Scotts also produces wild bird food under the brand names Morning Song, Country Pride, and Scotts Songbird Selections. On March 13, Scotts Miracle-Gro entered guilty pleas in US District Court in Ohio for knowingly selling birdseed that was poisoned with the pesticides Storcide II and Actellic 5E, neither of which is approved by the EPA for use in bird foods. Their use was a violation of the Federal Insecticide, Fungicide, and Rodenticide Act, or FIFRA. More importantly, their use likely sickened and killed an unknown number of songbirds and other wildlife.
The pesticides were applied to prevent the birdseed from being infested with insects during shipping and storage. However, both pesticides contain active ingredients that are labeled as being toxic to fish, birds, and wildlife. The ingredients are known to cause overstimulation to the nervous system, that in small doses can cause nausea, dizziness, and confusion, and in higher doses, paralysis and death.
The very real dangers from the use of this product can be seen in a case in San Diego, California, where a couple purchased a package of Morning Song bird food for use in their outdoor aviary. Almost 100 birds died as a result, nearly their whole flock. Also killed were "dozens of field mice" that ate the seed.
What is worst about this case is that Scotts Miracle-Gro was warned about this problem by two of its employees, one a pesticide chemist and the other an ornithologist, as early as summer of 2007. And yet the company knowingly manufactured and sold the products with the prohibited and dangerous pesticides for almost another year. The products were only pulled from the market in 2008 when the company came under investigation by the federal government for falsifying pesticide registration documents on two other products, and likely feared that the investigation would reveal the illegal pesticide use in the birdseed.
Scotts has pleaded guilty, and is hoping to quietly reach a settlement with the court on a fine, which would include a $500,000 donation for wildlife study and preservation, so that the company can move on and be done with this matter. Whatever fine is imposed will not begin to make up for the suffering and deaths of the birds and other wildlife that ate the companies poison, or the betrayal that the company committed to the wildlife lovers who purchased the products.
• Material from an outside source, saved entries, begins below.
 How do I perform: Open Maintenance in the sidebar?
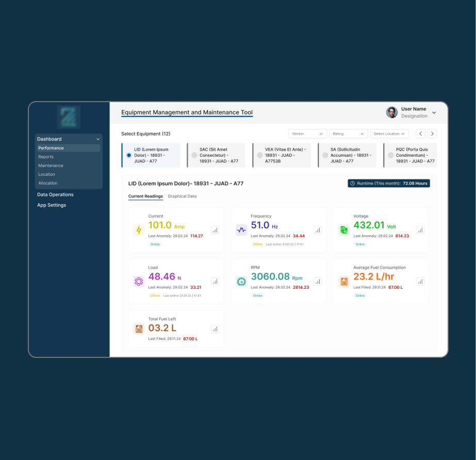[51, 166]
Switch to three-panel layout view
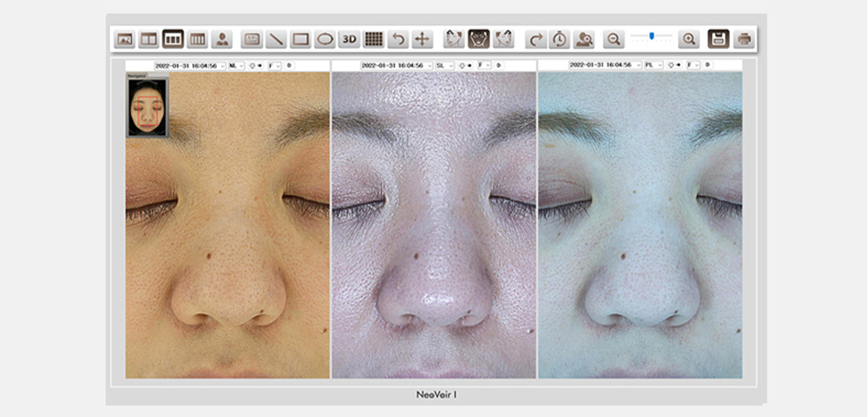 [173, 39]
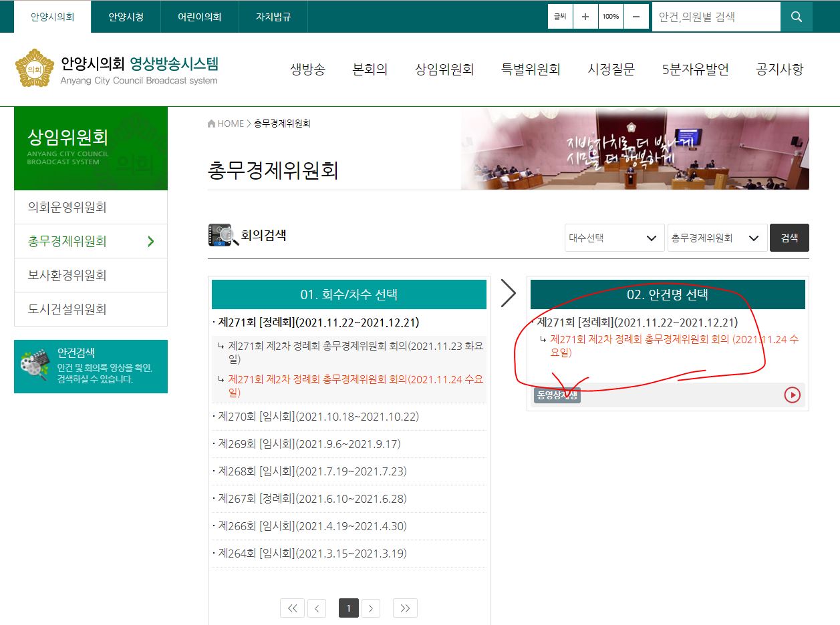Click the magnifier search icon in header

click(797, 17)
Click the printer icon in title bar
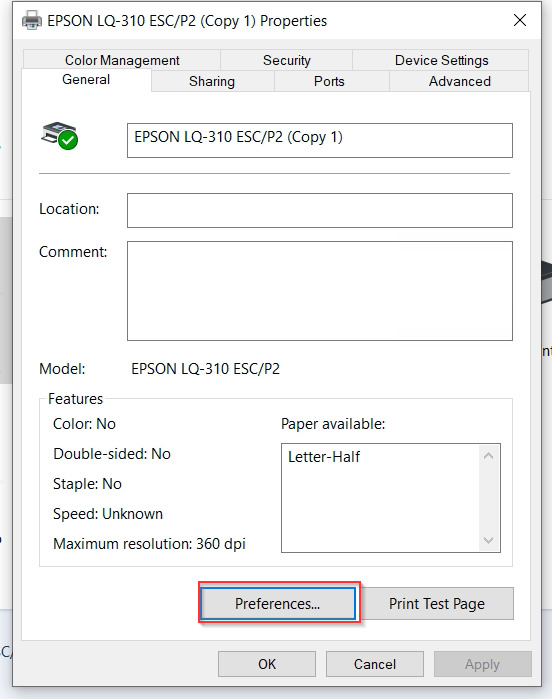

I believe it is likely that I bought Scotts' bird seed during the period that the poison was included, and it absolutely sickens me to think that by doing so I might have unwittingly caused the deaths of any birds or squirrels that came to my feeders.
Regardless of whatever fine is imposed on Scotts Miracle-Gro--the higher the better--I hope that this case is well enough publicized that it will cost the company a substantial amount of business. I can promise that I will never buy one of their products as long as I live. And I hope that anyone else who reads this will do the same.